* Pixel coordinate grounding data

# # # # #

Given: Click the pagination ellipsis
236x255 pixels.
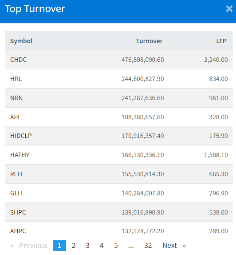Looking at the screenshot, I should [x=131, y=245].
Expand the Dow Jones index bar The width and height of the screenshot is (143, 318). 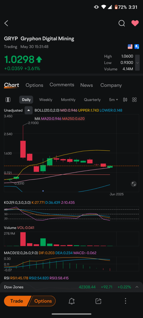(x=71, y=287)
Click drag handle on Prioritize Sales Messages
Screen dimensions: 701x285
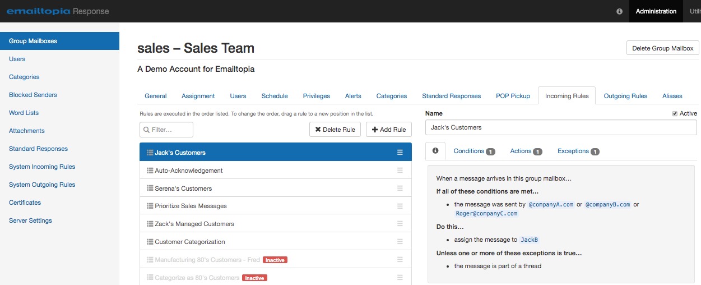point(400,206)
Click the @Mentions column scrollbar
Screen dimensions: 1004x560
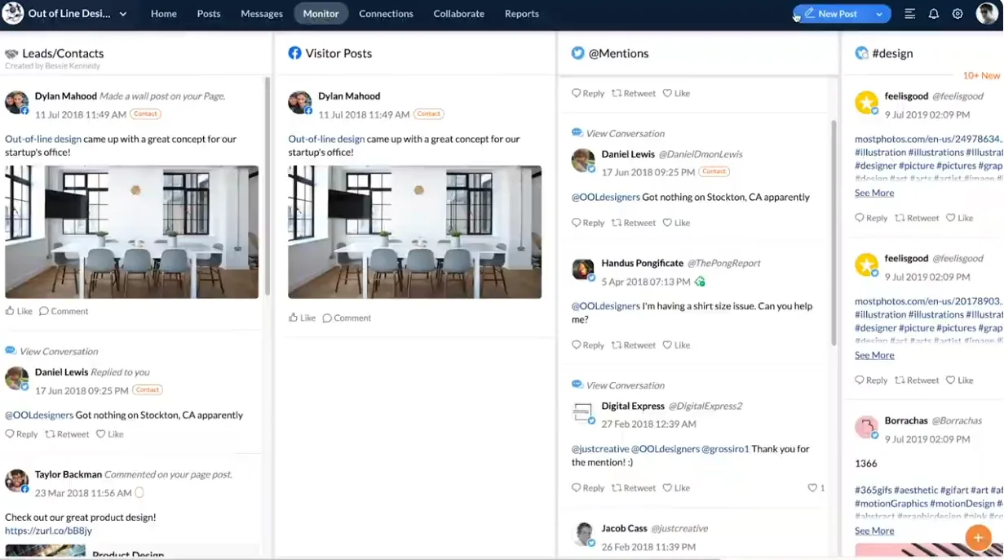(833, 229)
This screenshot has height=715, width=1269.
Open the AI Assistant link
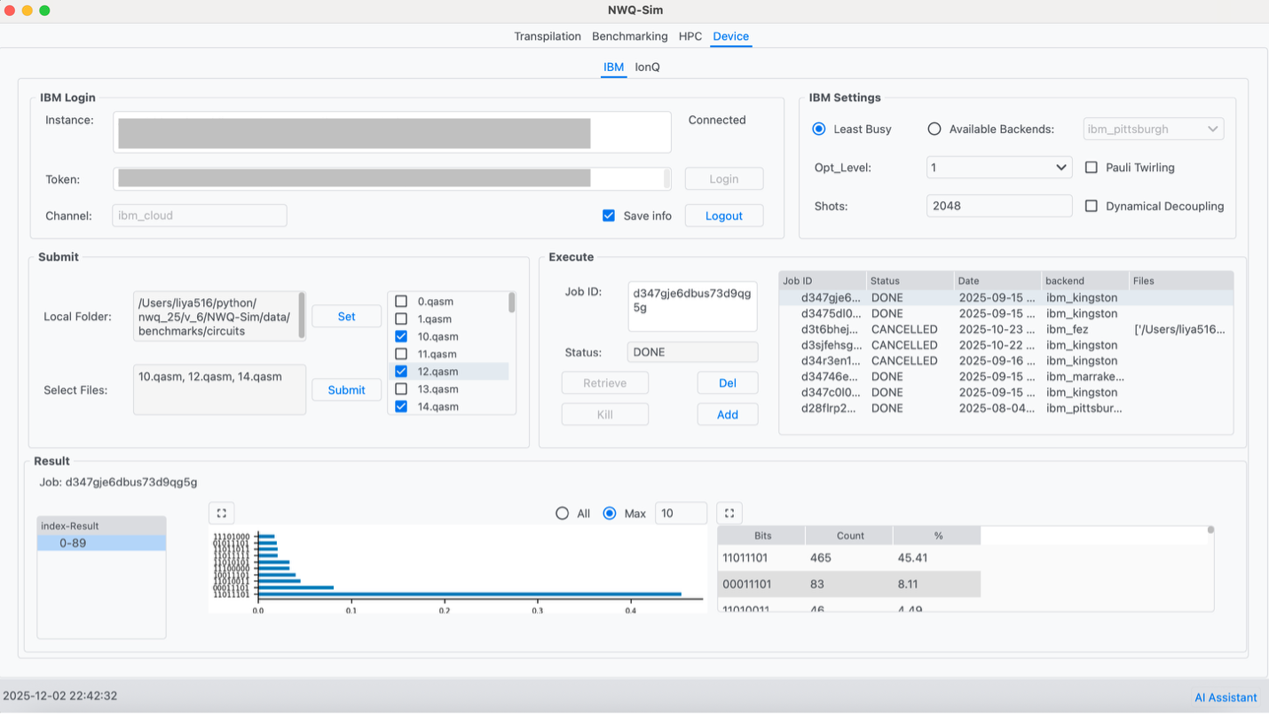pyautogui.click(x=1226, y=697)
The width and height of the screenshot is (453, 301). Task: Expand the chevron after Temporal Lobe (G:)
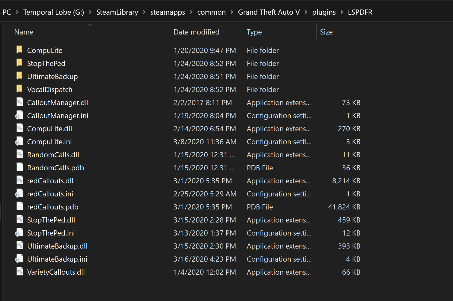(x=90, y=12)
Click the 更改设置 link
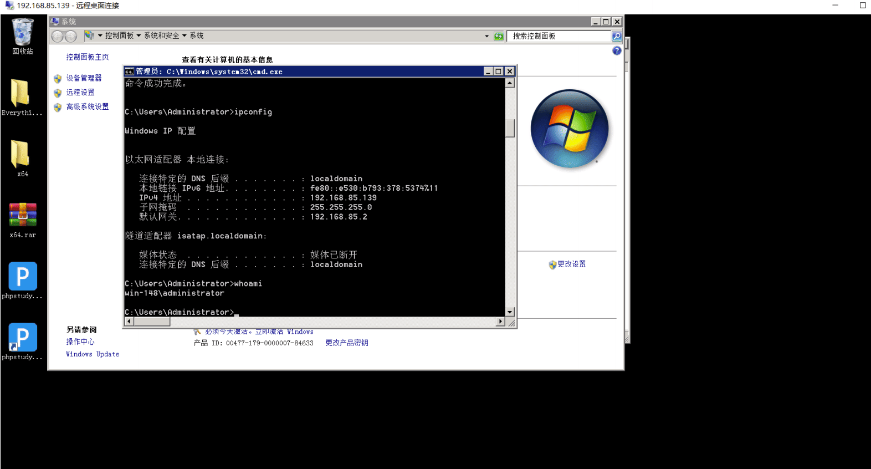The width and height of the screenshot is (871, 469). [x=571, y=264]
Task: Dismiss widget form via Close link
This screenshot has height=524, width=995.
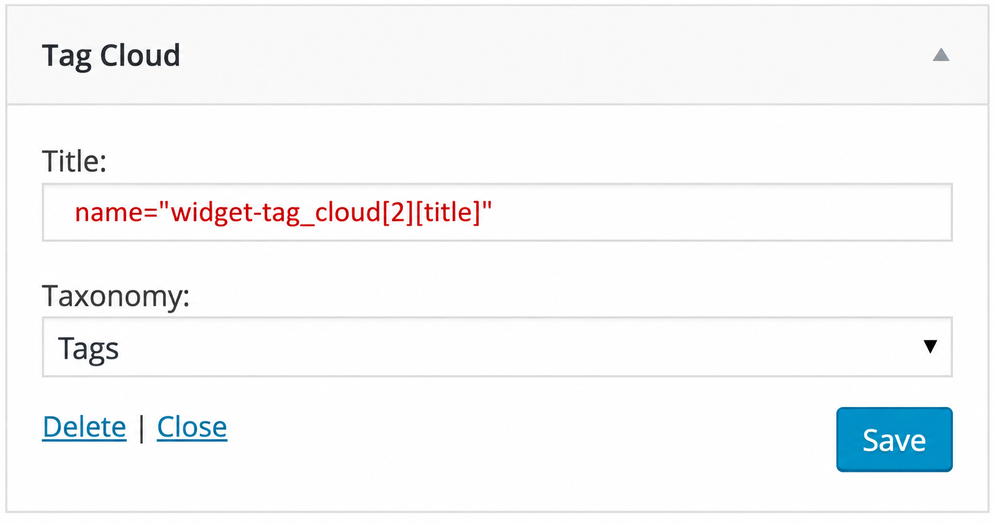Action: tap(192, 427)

# # # # #

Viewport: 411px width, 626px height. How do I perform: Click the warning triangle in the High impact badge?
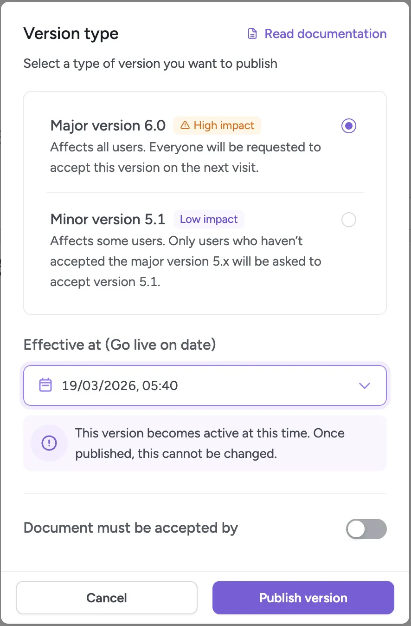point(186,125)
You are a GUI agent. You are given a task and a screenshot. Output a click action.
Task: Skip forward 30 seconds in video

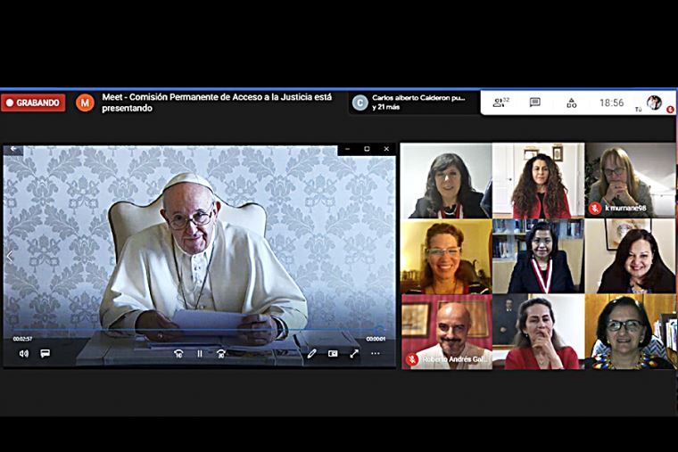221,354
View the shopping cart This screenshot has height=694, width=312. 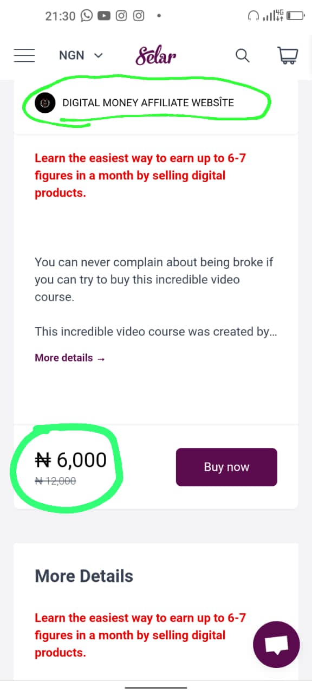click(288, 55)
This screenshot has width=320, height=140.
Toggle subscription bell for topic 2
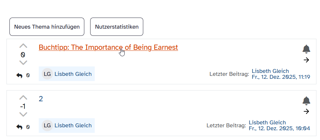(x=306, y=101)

# # # # #

* Problem details
Quote the data above exactly from the line with "The width and height of the screenshot is (453, 301)." to the line with "Task: Dismiss widget form via Close link", both ends counted, and nothing else. Pictures don't go in.

* Written solution
The width and height of the screenshot is (453, 301). Task: Expand the chevron after Temporal Lobe (G:)
(x=90, y=12)
Click the 更改设置 link
The width and height of the screenshot is (871, 469). [x=571, y=264]
Task: Dismiss widget form via Close link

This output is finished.